Thanks to the Ramsey Canyon parking lot not opening until 8AM I was able to sleep in a bit later than normal – having taken the last flight into Tucson from LAX I was a bit exhausted. It was a gorgeous day to be in SE Arizona, despite the warm temperatures and high humidity. Fortunately we didn’t encounter any heavy downpours that would cause us to unexpectedly modify the day’s agenda.
Despite us getting a relatively late start on the morning, the canyon was still quite active with Acorn Woodpeckers, Hutton’s Vireos and Sulphur-bellied Flycatchers all attending their respective nests.
There were many young Hermit Thrushes along with Black-headed Grosbeaks and Hepatic Tanagers consuming the over abundant supply of Wilcox Barberries located throughout the Canyon.
I managed to get a cute photo of an Acorn Woodpecker parent feeding a young fledgling in a nest hole. I even caught the inquisitive youngster trying to sneak a peek at what was going outside his humble abode.
Acorn Woodpecker (chick)
Assuming most knew the purpose of starting off in Ramsey Canyon that day…for those do not, it was all for a single bird – a Brown-backed Solitaire, native to Mexico. There has only been one other record in the U.S. – over 10 years prior and was not accepted as a “wild” bird. There is still a lot of discussion surrounding whether the current Solitaire in Ramsey Canyon arrived on it’s own free will or if it was “assisted”. The Brown-backed Solitaire is widely valued as a popular cage bird due to it’s incredibly beautiful song so there is much desire to illegally transport them to the U.S. from Mexico.

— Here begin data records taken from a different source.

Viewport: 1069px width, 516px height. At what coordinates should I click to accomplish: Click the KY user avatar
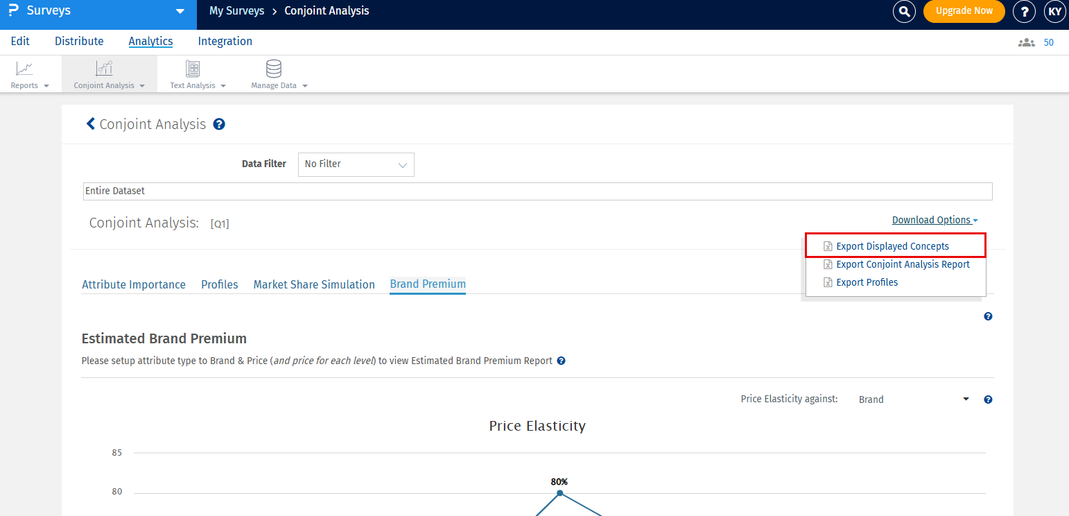point(1055,11)
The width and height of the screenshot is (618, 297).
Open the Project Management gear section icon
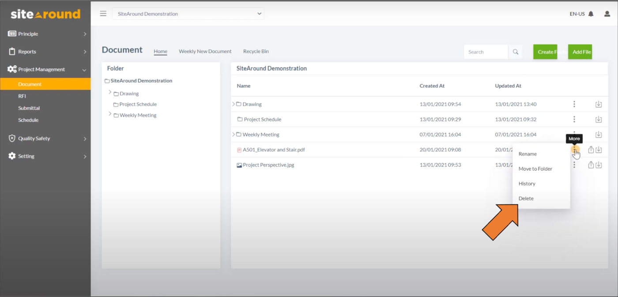[11, 69]
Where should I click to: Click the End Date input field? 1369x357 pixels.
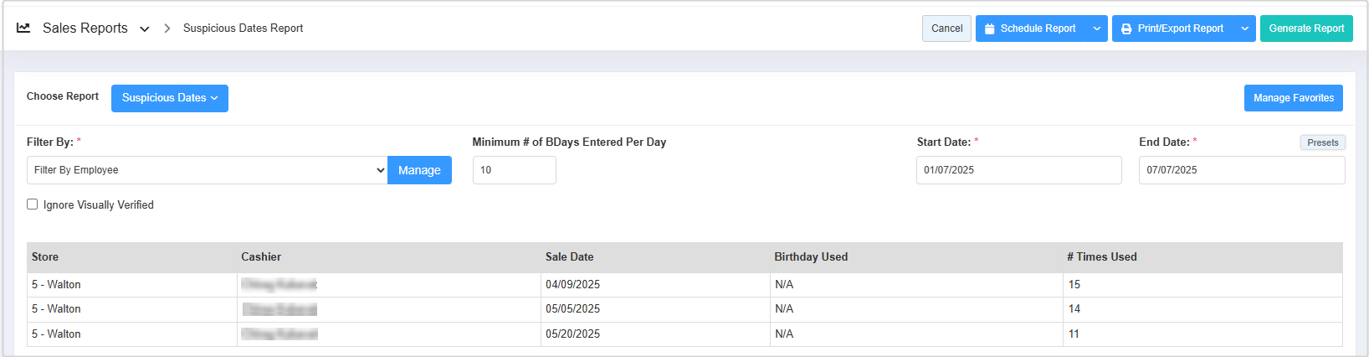tap(1241, 170)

Have a listen to it’s amazing call.
Around 10:45AM the 40 or so of us in the Canyon were greeted with that exact call. It sounded as if the bird was just 30 or 40 feet off the trail but as much we tried we could not locate the bird. We patiently listened to the call every few minutes and hoped it would eventually show itself. And show itself it did. Just after 11:00AM it flew into one of the Wilcox Barberry bushes to feed on the berries. It sat there feeding for a couple minutes before flying up into the canyon.
After we all had great looks at the Solitaire we decided to head over to the Beatty Guest Ranch located within Miller Canyon. This was where the Solitaire was originally found before moving into Ramsey Canyon just a few miles away.

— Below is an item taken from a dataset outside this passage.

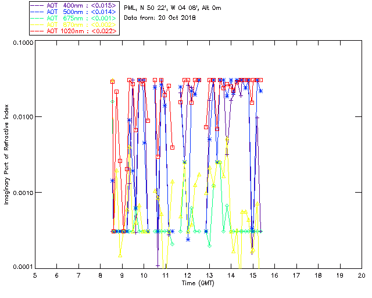The height and width of the screenshot is (298, 372).
Task: Click the x-axis label 16
Action: tap(274, 275)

We were immediately greeted by Tom Beatty, Jr. who showed us a Sonoran Whipsnake that was feeding along the edge of their pond.
After enjoying a few minutes of observing the Whipsnake we hiked up to the hummingbird observation area where several Berylline and White-eared Hummingbirds have been treating guests to views just a few feet away!
Although not as infrequent as the Berylline or White-eared Hummingbird, several Broad-tailed’s fed amongst the hundreds of other hummers. It’s always a treat to hear the buzzing sound the Broad-tailed Hummingbird’s wings make.
I even captured some video with my iPhone to show how close to all the hummingbirds we were. I was literally holding my phone just a foot away from the feeder!
It was now getting late in the day so had just enough time to stop off at the Ash Canyon B&B just down the road. Beautiful female and male Lucifer Hummingbirds had been coming to the feeders there regularly.
Since the Lucifer Hummingbird didn’t show itself immediately I took some photos of a Costa’s Hummingbird and a Pipevine Swallowtail happily feeding on the plentiful supply of nectar, natural and artificial.
I didn’t have to wait long before the male Lucifer Hummingbird finally showed itself. Definitely one of my favorite Hummingbirds!